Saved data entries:
************

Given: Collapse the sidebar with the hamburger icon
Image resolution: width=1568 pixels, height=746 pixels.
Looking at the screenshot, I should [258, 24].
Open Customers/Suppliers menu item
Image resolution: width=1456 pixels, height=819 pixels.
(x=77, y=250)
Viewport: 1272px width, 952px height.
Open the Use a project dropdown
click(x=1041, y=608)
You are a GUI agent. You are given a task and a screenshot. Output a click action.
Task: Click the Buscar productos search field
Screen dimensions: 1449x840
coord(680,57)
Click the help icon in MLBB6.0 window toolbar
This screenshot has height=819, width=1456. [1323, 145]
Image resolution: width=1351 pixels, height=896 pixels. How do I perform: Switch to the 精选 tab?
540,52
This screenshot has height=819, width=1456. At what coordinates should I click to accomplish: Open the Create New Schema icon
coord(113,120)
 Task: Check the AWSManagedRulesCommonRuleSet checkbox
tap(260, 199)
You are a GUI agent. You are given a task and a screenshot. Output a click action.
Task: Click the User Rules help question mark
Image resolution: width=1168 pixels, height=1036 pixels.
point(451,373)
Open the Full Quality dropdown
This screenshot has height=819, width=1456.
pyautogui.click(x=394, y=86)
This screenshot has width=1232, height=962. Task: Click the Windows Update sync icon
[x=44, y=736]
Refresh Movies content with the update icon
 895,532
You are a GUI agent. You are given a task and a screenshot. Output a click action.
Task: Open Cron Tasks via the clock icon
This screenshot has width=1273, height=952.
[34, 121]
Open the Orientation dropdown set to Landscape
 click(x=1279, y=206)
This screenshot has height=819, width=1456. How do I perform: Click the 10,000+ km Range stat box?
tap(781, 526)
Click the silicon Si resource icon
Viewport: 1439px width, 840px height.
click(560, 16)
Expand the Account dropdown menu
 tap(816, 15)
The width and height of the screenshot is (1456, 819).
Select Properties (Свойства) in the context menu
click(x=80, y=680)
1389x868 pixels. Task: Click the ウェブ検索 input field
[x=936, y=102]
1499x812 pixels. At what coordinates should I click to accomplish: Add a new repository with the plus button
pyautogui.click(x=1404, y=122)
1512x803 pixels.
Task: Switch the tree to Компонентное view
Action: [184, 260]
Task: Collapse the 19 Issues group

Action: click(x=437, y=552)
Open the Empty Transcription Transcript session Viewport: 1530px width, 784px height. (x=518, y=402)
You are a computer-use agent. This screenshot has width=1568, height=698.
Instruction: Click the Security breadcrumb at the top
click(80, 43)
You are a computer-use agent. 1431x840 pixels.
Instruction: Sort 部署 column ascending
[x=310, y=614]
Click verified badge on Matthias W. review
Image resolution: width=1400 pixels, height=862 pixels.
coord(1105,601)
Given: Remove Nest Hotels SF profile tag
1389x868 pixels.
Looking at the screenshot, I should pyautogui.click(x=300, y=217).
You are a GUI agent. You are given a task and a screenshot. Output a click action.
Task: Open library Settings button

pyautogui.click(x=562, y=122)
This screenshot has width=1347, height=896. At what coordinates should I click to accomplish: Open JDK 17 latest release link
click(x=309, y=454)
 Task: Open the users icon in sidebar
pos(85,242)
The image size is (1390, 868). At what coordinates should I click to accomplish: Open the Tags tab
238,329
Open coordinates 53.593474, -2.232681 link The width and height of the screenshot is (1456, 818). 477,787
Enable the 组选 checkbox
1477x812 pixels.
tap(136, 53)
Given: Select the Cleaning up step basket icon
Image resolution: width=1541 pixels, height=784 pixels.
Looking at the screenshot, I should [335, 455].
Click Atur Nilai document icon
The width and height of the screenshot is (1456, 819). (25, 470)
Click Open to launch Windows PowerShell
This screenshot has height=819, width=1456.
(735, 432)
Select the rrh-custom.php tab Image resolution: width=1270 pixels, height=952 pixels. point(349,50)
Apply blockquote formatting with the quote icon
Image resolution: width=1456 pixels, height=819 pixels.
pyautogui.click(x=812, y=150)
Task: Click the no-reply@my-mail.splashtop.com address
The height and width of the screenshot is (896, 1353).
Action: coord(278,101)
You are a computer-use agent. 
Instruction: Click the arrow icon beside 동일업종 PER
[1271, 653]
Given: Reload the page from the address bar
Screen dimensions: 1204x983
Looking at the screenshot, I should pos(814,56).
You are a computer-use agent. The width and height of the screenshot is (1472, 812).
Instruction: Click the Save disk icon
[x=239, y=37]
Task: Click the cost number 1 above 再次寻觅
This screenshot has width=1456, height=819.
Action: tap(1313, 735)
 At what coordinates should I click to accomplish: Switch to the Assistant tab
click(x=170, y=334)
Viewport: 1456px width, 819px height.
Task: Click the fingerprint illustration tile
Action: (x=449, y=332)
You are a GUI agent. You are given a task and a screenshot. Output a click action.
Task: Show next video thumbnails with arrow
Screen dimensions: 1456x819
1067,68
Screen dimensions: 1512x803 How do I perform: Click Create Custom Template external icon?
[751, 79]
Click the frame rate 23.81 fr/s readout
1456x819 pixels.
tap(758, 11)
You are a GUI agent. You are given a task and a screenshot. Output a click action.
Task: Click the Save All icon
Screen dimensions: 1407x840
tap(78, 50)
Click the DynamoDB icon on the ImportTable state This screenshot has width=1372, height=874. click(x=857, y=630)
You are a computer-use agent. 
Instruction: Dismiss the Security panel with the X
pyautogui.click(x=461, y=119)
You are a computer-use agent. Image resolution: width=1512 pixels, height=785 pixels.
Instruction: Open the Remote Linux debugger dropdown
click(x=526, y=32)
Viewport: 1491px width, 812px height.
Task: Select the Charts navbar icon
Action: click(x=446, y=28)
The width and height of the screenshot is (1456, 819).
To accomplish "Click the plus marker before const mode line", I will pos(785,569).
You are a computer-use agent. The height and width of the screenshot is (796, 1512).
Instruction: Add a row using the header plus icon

************

> TASK INSTRUCTIONS
Look for the line that contains "Task: Show next video thumbnails with arrow" in the entries above. Set it down, along with all later lines, exactly as written.

> SOLVED EXERCISE
Task: Show next video thumbnails with arrow
Screen dimensions: 1456x819
1067,68
Screen dimensions: 1512x803 How do I perform: Click Create Custom Template external icon?
[751, 79]
Click the frame rate 23.81 fr/s readout
1456x819 pixels.
tap(758, 11)
You are a GUI agent. You are given a task and a screenshot. Output a click action.
Task: Click the Save All icon
Screen dimensions: 1407x840
tap(78, 50)
Click the DynamoDB icon on the ImportTable state This screenshot has width=1372, height=874. click(x=857, y=630)
You are a computer-use agent. 
Instruction: Dismiss the Security panel with the X
pyautogui.click(x=461, y=119)
You are a computer-use agent. Image resolution: width=1512 pixels, height=785 pixels.
Instruction: Open the Remote Linux debugger dropdown
click(x=526, y=32)
Viewport: 1491px width, 812px height.
Task: Select the Charts navbar icon
Action: click(x=446, y=28)
The width and height of the screenshot is (1456, 819).
To accomplish "Click the plus marker before const mode line", I will pos(785,569).
You are a computer-use agent. The height and width of the screenshot is (796, 1512).
Instruction: Add a row using the header plus icon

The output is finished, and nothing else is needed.